The overall formulation results (Tables 14–17; Figure 3) indicate that the developed MOHx capsules comply with key pharmacopoeial quality requirements, including acceptable flow properties, uniformity of weight, appropriate disintegration time, and satisfactory dissolution performance. These findings suggest that the application of wet granulation was effective in improving the handling characteristics of the extract and enhancing its release profile, particularly in light of the inherent challenges associated with lipophilic plant-derived materials. However, despite these favorable outcomes, certain limitations of the study should be recognized. Notably, quantitative data demonstrating the extent of solubility enhancement were not established, and content uniformity testing was not performed, thereby limiting conclusions regarding dose consistency of active constituents. In addition, the absence of stability studies precludes assessment of the long-term physicochemical integrity of the formulation. Furthermore, while the in vitro dissolution profile was satisfactory, its direct correlation with in vivo bioavailability remains uncertain, as dissolution alone does not fully predict absorption behaviour, particularly for poorly water-soluble compounds (14). In view of these considerations, although the formulation strategy appears promising in improving the pharmaceutical handling and release characteristics of MOHx, further investigations are necessary to comprehensively establish its bioavailability, stability, and reproducibility under practical storage and physiological conditions.

Conclusion

This study demonstrated that the hexane fraction of M. oleifera leaves (MOHx) contains predominantly lipophilic phytoconstituents and can be formulated into a solid oral dosage form with acceptable pharmacopoeial quality attributes. The capsules produced via wet granulation exhibited satisfactory flowability, weight uniformity, disintegration, and dissolution performance (Tables 14–17; Figure 3), indicating that the formulation strategy effectively addressed key handling and release challenges associated with poorly water-soluble plant extracts.
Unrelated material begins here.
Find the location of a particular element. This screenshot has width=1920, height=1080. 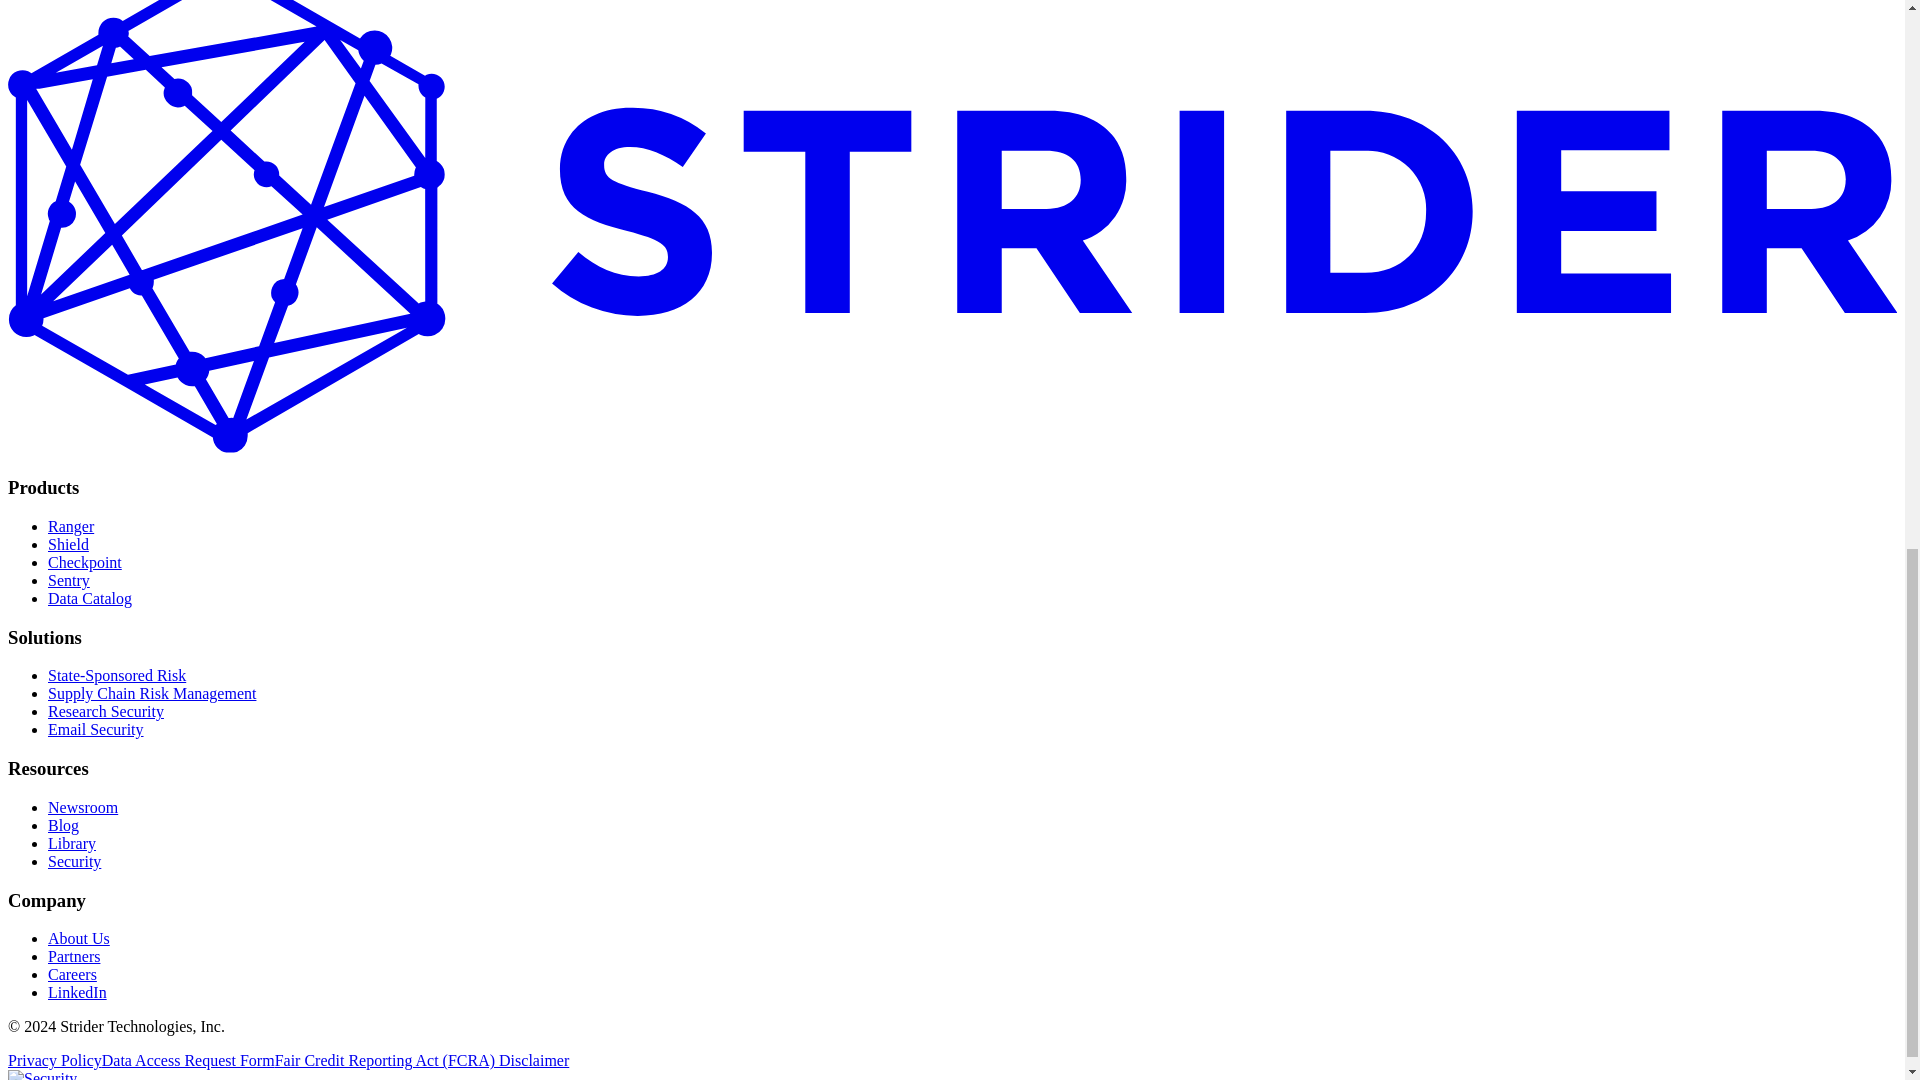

These findings support the study’s objective of developing a standardized and pharmaceutically acceptable herbal capsule from MOHx, while also underscoring the importance of formulation techniques in enhancing the performance of lipophilic phytocompounds. Within the broader context of herbal drug development, this work contributes to ongoing efforts to improve the quality, reproducibility, and dosage form acceptability of plant-based therapeutics.

Nonetheless, the absence of stability data, content uniformity testing, and in vivo validation highlights important limitations that constrain the full assessment of the formulation’s therapeutic potential. Future studies should therefore focus on pharmacokinetic evaluation, long-term stability, and advanced formulation approaches to further optimize bioavailability and ensure product consistency.
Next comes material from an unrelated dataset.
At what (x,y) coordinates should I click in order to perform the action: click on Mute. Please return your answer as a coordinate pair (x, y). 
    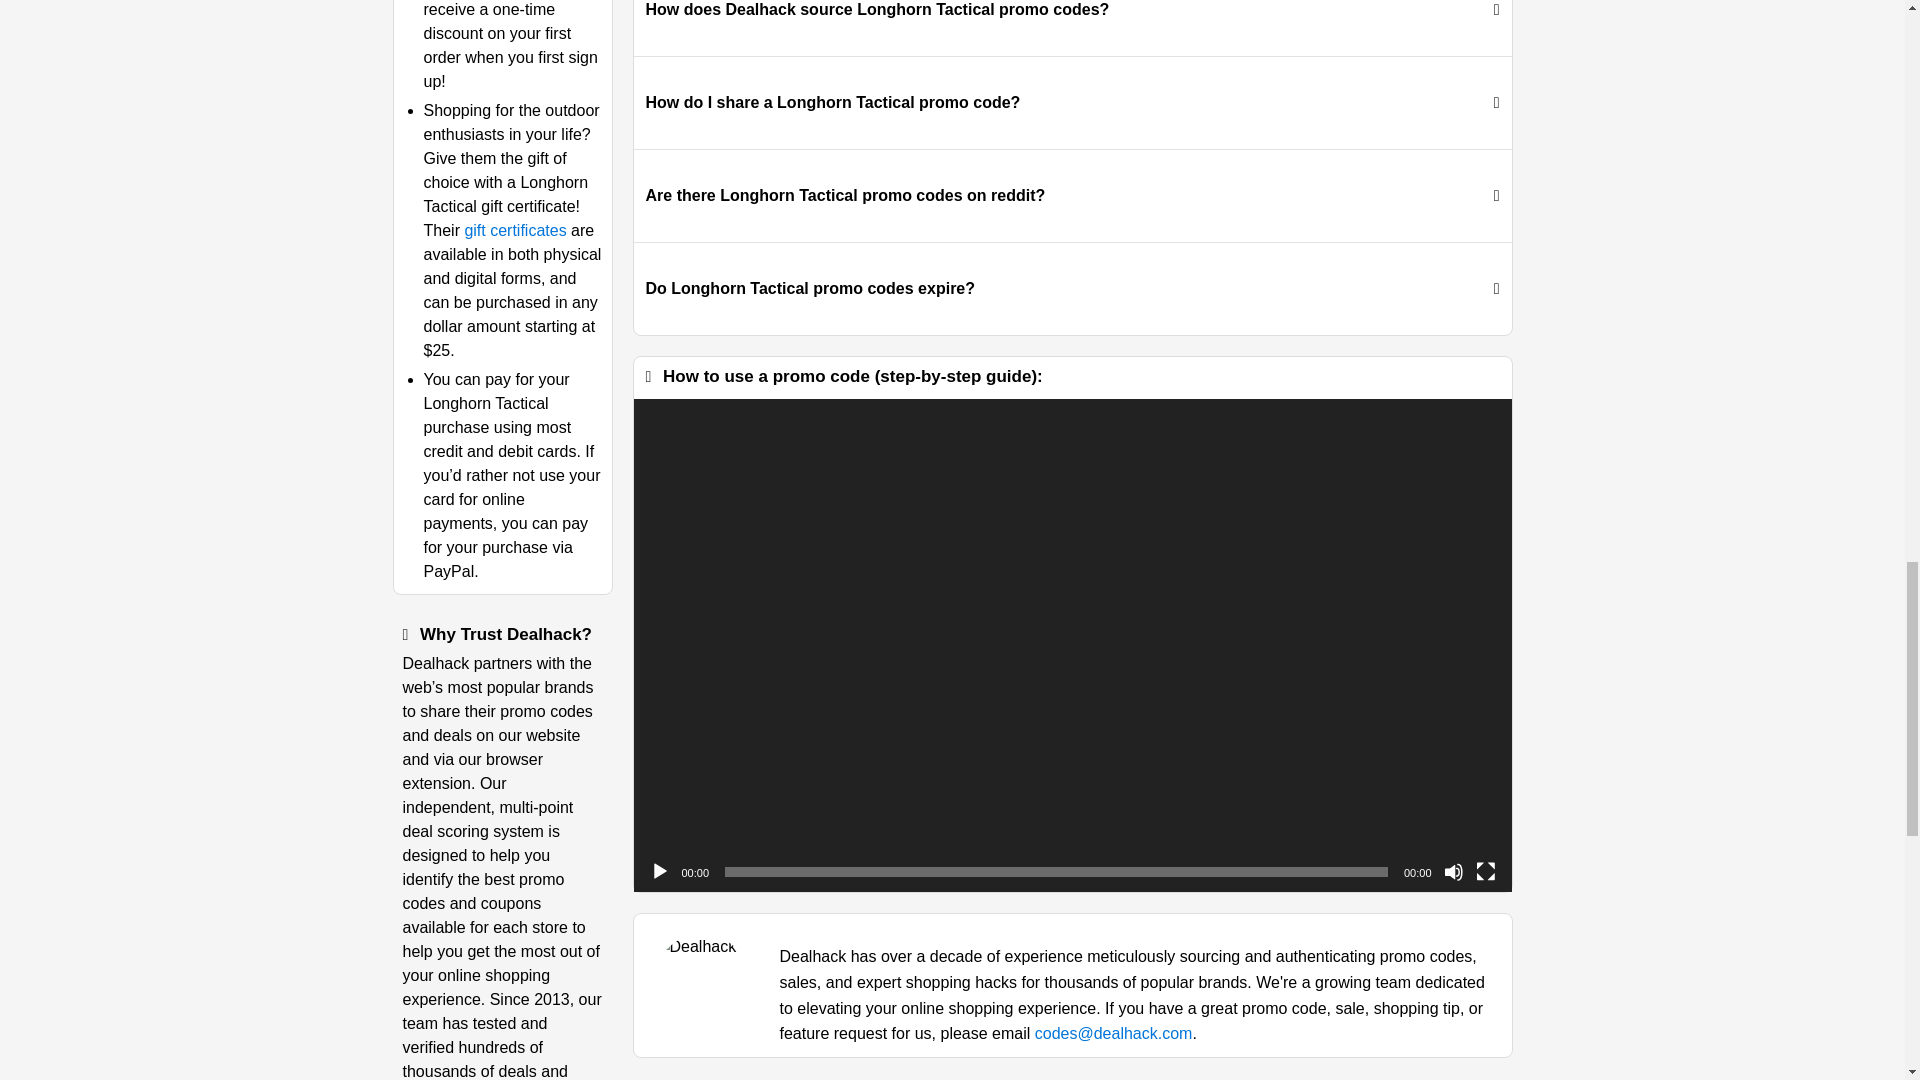
    Looking at the image, I should click on (1453, 872).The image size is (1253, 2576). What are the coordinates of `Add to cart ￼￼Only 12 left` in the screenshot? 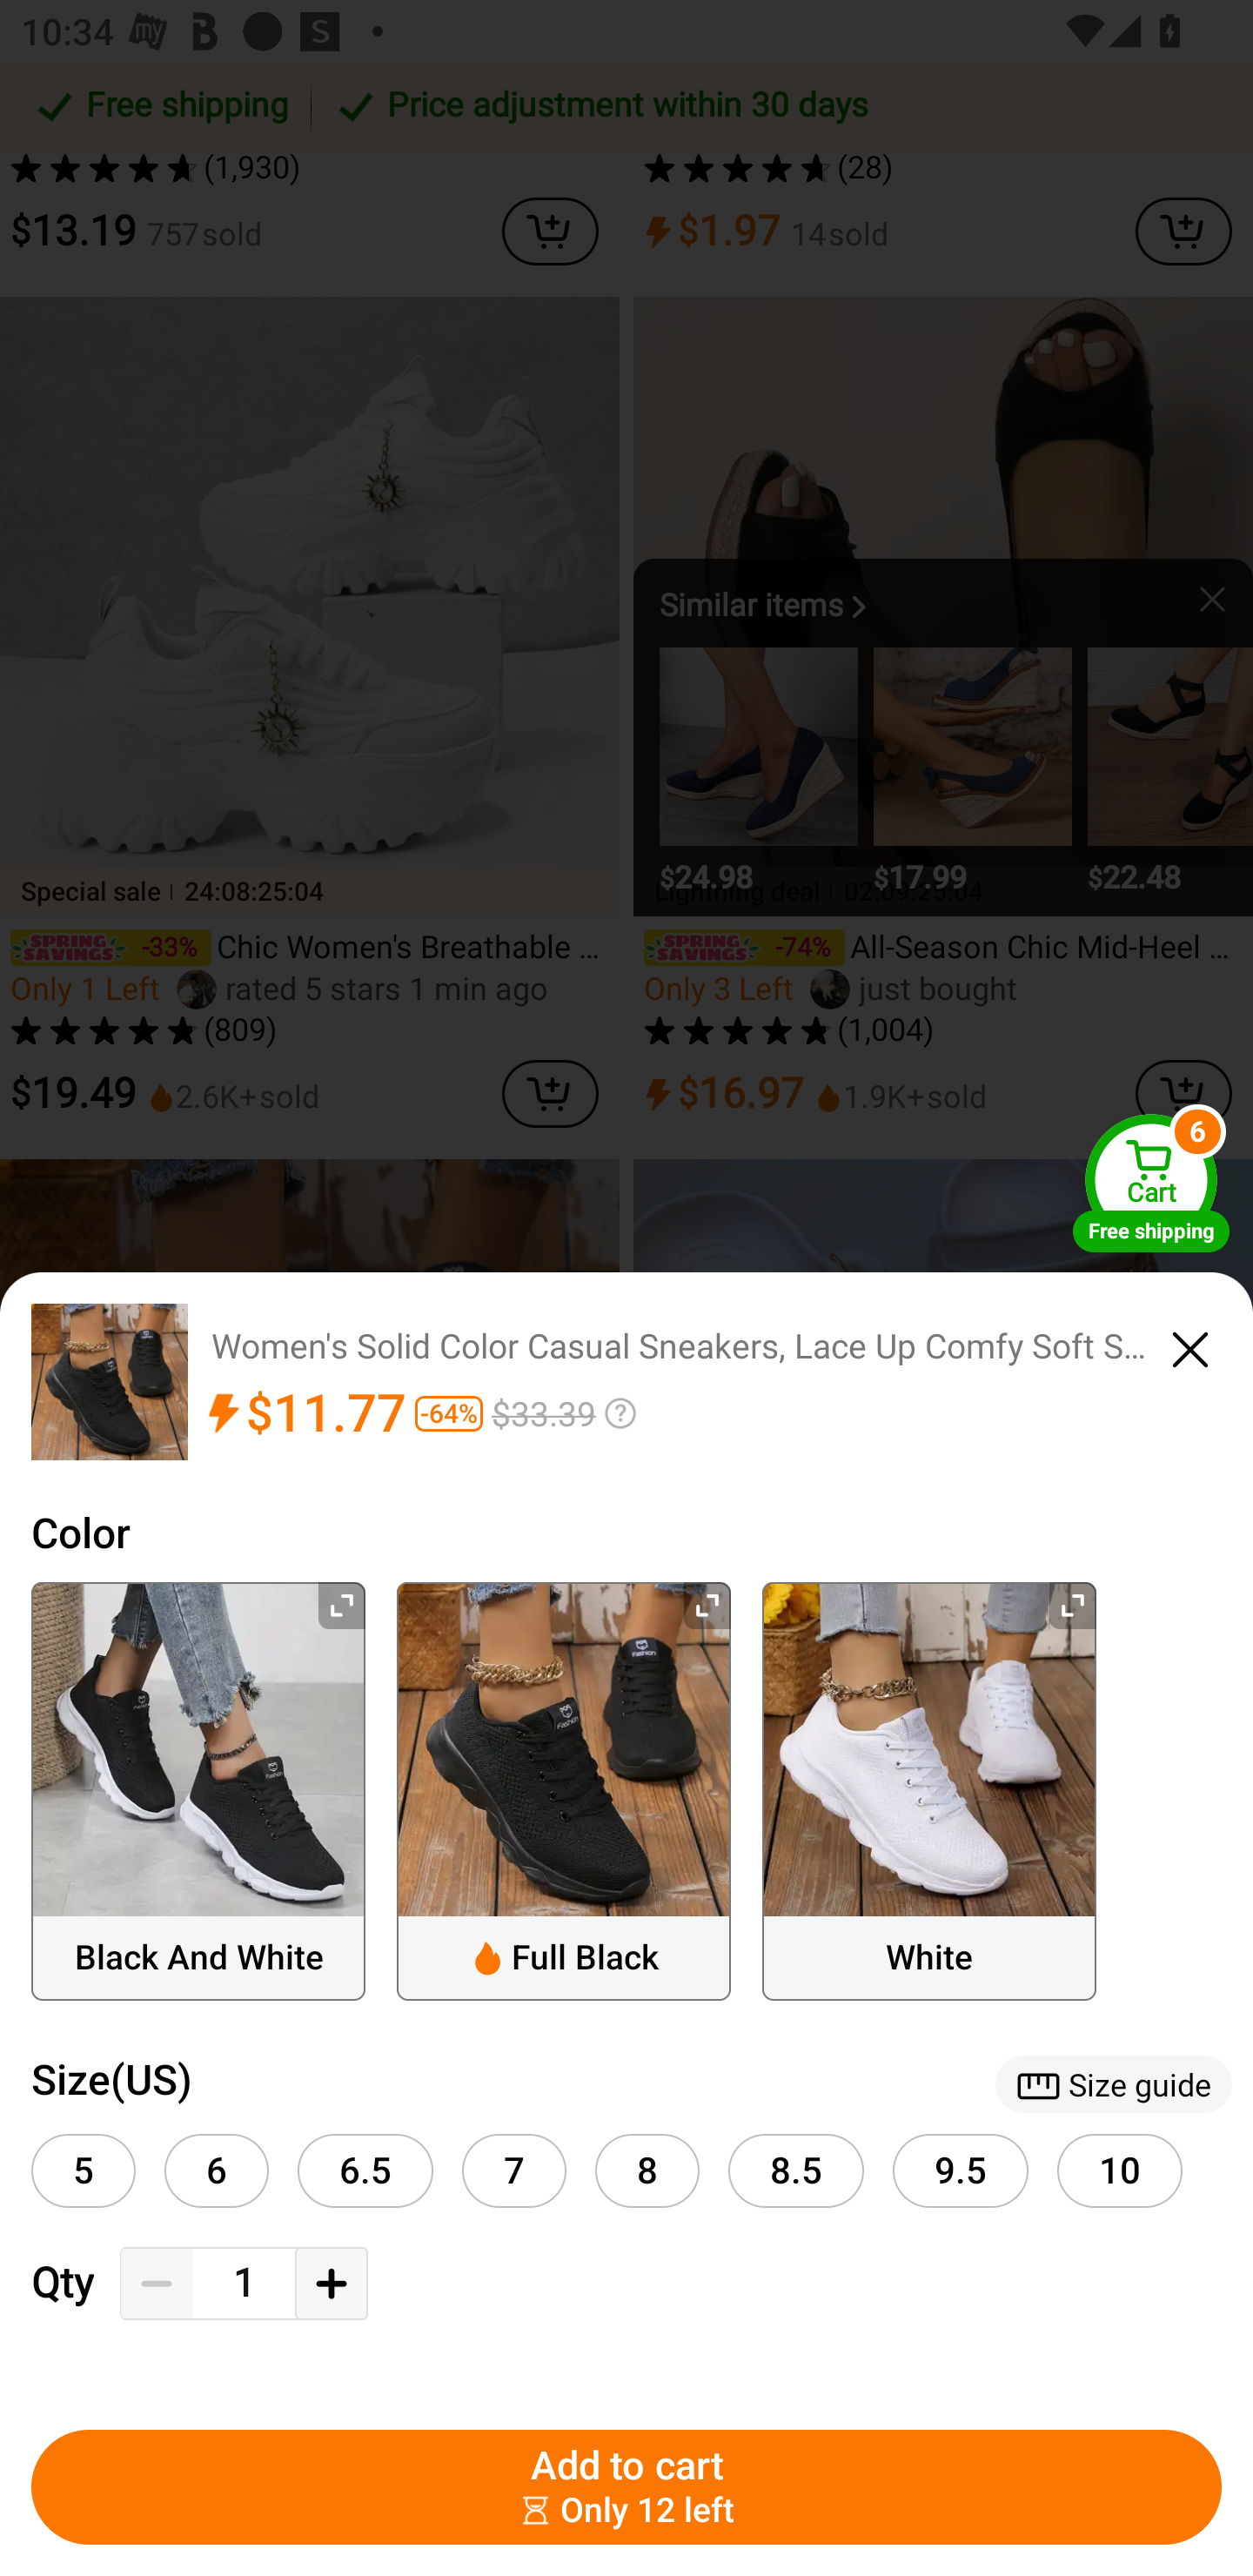 It's located at (626, 2487).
Overall, this study establishes a strong and reliable foundational framework for the rational development of MOHx capsules and further reinforces the critical and essential role of pharmaceutical standardization in successfully translating bioactive plant extracts into clinically relevant and therapeutically effective dosage forms.

Abbreviation

ADME = Absorption, Distribution, Metabolism, and Excretion; BBB = Blood–Brain Barrier; BP = British Pharmacopoeia; CA = Carr’s Index; CCI = Carr’s Compressibility Index; CYP = Cytochrome P450; ESI = Electrospray Ionization; GC-MS = Gas Chromatography–Mass Spectrometry; HIA = Human Intestinal Absorption; HPLC = High-Performance Liquid Chromatography; LC-MS = Liquid Chromatography–Mass Spectrometry; LD₅₀ = Median Lethal Dose; log Kp = Skin Permeability Coefficient; log P (Po/w) = Octanol–Water Partition Coefficient; MOHx (MOHX) = n-Hexane Fraction of Moringa oleifera Leaves; MS/MS = Tandem Mass Spectrometry; NDV = Newcastle Disease Virus; NIST = National Institute of Standards and Technology; P-gp = P-glycoprotein; PDA = Photodiode Array Detector; Rt = Retention Time; TIC = Total Ion Chromatogram; TPSA = Total Polar Surface Area; UV–Vis = Ultraviolet–Visible Spectrophotometry.